Peluang kerja yang tak benar-benar bisa dinikmati masyarakat lokal.  Masyarakat lokal yang bisa bekerja pada periode konstruksi, apalagi operasi, projek smelter nikel sangatlah sedikit.  Dengan latar belakang pendidikan dan pengalaman yang tidak kompatibel dengan kebutuhan projek, maka masyarakat setempat sulit untuk mendapatkan pekerjaan yang makin mereka butuhkan untuk bisa keluar dari tekanan ekonomi yang mereka rasakan.  Namun, yang banyak terjadi di lokasi projek adalah perluasan pengertian lokal, menjadi mereka yang berasal dari kabupaten atau provinsi yang sama, atau bahkan warga negara Indonesia.  Praktik untuk memindahkan alamat KTP para pekerja konstruksi dari wilayah asal mereka ke lokasi projek juga sangat marak terjadi.  Dengan memindahkan alamat pada KTP, mereka bisa mendapatkan perlakuan preferensial sebagai penduduk lokal.  Hal ini makin membuat penduduk lokal semakin tidak nyaman, dan menggerus kepercayaan kepada perusahaan maupun aparat pemerintah daerah.

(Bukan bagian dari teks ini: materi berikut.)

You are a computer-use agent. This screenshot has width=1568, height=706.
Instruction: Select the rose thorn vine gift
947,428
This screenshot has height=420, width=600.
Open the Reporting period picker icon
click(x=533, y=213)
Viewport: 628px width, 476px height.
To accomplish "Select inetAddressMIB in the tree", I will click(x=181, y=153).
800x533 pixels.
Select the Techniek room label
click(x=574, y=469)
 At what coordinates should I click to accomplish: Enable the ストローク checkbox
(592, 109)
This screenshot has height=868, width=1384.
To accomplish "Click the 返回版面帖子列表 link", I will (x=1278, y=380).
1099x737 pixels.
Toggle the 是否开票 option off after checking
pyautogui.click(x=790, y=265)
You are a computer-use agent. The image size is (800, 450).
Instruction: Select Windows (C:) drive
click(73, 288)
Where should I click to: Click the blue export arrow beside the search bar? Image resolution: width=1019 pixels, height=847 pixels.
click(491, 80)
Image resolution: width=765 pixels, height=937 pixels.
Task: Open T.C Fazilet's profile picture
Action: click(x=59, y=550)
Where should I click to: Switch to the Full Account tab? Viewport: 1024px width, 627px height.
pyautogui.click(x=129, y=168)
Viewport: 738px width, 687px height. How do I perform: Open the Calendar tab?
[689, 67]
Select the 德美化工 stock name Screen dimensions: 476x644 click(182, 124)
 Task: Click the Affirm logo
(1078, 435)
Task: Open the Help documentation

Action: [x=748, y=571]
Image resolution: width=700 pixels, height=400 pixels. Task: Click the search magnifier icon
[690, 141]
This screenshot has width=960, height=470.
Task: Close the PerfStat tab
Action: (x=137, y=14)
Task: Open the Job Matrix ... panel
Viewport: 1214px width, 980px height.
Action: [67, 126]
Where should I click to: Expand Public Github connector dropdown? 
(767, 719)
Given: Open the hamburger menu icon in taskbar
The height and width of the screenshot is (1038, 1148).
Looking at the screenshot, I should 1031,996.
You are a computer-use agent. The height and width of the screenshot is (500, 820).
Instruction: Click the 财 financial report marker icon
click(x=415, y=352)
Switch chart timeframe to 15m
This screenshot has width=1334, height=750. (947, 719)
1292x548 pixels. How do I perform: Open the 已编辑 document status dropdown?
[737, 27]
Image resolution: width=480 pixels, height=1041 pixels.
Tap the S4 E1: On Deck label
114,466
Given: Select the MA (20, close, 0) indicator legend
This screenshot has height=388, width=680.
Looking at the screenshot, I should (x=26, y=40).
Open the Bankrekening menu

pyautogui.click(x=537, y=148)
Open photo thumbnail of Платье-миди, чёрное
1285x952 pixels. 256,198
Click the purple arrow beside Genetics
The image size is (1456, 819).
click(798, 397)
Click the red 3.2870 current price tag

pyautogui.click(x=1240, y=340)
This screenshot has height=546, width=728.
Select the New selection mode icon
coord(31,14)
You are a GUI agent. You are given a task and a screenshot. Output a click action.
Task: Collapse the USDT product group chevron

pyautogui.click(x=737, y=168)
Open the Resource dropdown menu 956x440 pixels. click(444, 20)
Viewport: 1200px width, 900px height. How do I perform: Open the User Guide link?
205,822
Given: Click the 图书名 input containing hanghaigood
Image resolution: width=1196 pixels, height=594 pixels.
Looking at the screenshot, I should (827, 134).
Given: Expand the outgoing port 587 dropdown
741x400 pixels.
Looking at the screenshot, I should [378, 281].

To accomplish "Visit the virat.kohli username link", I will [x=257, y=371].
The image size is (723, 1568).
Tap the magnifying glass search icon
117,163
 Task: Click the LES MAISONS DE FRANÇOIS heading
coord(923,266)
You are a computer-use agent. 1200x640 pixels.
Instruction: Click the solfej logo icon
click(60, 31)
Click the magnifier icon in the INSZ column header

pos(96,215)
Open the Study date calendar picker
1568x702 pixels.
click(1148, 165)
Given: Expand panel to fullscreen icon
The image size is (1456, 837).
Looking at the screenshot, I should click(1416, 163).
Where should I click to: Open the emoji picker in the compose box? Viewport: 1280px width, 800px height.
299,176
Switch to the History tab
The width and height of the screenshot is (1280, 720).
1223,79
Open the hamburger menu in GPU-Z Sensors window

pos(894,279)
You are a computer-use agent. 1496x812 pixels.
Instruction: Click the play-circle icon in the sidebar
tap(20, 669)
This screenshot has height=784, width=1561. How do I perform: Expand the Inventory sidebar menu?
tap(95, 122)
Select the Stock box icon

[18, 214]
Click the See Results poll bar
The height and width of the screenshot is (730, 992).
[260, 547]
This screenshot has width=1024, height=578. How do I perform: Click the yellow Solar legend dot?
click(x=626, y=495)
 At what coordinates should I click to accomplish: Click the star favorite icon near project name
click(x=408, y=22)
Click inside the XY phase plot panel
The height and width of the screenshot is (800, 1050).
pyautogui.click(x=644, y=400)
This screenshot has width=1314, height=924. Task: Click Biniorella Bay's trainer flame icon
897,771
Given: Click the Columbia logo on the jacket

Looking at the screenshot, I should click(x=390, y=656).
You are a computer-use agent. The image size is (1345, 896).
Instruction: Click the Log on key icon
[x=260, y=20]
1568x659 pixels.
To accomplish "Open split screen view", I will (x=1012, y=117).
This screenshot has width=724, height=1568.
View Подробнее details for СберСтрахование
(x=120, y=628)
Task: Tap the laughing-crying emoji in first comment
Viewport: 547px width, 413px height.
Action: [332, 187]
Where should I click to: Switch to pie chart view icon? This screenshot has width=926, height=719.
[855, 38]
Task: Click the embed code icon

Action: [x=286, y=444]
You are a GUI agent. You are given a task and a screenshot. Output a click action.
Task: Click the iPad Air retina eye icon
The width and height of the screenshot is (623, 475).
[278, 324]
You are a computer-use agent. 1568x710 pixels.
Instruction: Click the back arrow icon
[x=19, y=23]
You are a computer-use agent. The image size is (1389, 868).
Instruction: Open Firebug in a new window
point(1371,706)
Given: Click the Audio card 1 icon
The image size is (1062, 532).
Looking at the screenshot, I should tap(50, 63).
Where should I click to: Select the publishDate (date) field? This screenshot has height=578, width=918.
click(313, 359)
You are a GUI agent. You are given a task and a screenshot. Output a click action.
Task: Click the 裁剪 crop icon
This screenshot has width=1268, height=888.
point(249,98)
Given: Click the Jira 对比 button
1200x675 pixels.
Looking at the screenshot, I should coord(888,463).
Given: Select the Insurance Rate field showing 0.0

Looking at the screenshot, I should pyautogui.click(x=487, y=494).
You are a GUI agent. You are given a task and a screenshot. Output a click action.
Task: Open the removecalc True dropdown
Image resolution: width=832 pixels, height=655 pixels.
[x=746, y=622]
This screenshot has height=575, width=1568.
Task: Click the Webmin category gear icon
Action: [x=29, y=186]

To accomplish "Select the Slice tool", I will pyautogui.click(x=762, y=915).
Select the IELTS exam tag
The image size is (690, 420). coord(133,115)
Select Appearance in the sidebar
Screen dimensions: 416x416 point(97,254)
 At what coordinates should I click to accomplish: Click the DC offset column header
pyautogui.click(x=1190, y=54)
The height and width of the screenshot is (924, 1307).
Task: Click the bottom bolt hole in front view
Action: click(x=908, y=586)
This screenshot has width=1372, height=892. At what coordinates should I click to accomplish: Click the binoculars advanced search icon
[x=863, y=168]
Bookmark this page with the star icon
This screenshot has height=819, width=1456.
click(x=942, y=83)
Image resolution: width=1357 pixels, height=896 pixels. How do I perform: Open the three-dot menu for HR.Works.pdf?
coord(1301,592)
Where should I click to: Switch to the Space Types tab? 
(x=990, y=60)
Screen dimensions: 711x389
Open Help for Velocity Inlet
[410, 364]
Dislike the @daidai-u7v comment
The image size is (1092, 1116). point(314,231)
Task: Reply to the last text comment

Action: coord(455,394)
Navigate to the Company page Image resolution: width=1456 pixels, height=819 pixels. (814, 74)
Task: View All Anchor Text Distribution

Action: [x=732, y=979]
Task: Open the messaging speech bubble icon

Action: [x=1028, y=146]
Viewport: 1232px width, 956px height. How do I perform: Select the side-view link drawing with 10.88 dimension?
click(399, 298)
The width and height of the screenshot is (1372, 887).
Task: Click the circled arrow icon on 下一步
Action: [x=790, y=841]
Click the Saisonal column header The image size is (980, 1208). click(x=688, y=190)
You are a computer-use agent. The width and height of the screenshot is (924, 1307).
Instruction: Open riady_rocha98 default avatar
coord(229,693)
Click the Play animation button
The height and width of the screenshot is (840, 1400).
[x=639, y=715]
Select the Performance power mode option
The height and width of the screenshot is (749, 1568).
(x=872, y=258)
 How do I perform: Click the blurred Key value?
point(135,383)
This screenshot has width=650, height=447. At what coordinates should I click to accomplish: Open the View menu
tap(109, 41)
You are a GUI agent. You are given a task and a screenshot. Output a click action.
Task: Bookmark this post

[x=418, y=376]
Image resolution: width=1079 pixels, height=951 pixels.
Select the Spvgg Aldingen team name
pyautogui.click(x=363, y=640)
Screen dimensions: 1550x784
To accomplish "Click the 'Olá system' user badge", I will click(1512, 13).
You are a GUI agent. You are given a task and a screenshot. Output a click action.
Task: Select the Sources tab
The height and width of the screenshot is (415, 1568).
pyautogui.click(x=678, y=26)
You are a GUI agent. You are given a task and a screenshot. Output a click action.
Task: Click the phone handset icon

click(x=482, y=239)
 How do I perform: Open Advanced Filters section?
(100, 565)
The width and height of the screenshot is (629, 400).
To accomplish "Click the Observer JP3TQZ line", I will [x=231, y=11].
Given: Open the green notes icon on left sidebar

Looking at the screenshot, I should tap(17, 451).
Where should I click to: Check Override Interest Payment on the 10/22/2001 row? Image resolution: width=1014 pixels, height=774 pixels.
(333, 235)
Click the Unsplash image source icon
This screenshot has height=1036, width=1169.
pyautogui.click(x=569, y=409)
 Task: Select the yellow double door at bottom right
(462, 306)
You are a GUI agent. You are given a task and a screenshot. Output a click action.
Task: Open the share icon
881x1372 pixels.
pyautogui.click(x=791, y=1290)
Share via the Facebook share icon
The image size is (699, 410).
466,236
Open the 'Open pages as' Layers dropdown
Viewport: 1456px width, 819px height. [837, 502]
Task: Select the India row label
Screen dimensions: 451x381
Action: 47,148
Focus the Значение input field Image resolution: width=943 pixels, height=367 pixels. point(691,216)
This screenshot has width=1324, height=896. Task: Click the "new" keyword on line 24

Pengelolaan Sosial yang Setengah Hati

Pengembangan masyarakat yang tidak memadai.  Dalam situasi di mana dampak ekonomi, sosial, dan lingkungan yang negatif untuk masyarakat lokal—walaupun pemerintah daerah terus melaporkan pendapatan daerah yang meroket akibat projek-projek itu—harapan masyarakat banyak ditumpukan kepada program pengembangan masyarakat oleh perusahaan.  Namun, harapan itu tidak cukup terpenuhi.  Projek smelter yang berada pada ranah kerja Kementerian Perindustrian tidak pernah dituntut oleh regulasi untuk melakukan pengembangan masyarakat dengan ketat.  Ini berbeda dengan pertambangan yang berada di ranah kerja Kementerian Energi dan Sumberdaya Mineral.  Lantaran begitu, perusahaan cenderung untuk melakukan pengembangan masyarakat sekadarnya, dan cenderung bersifat karitatif belaka, tanpa upaya sungguh-sungguh untuk meningkatkan kesejahteraan dan kemandirian masyarakat.  Donasi untuk pembuatan pagar kantor desa atau fasilitas sosial banyak diberikan perusahaan, namun projek-projek untuk meningkatkan usahatani, atau usaha rumah tangga, yang dituntut masyarakat, tidaklah diwujudkan.  Lebih jauh lagi, perusahaan cenderung memberikan dana pengembangan masyarakat kepada pemerintah desa, kecamatan, dan kabupaten, lalu menganggap bahwa tugas pengembangan masyarakat sudah selesai.  Sementara, dari pemerintah daerah dana tersebut juga tidak dengan tepat diwujudkan menjadi program yang meningkatkan kesejahteraan dan kemandirian masyarakat.  Prasangka bahwa dana pengembangan masyarakat dikorupsi oleh pekerja perusahaan, dan aparat pemerintahan, sangat kerap disampaikan oleh masyarakat.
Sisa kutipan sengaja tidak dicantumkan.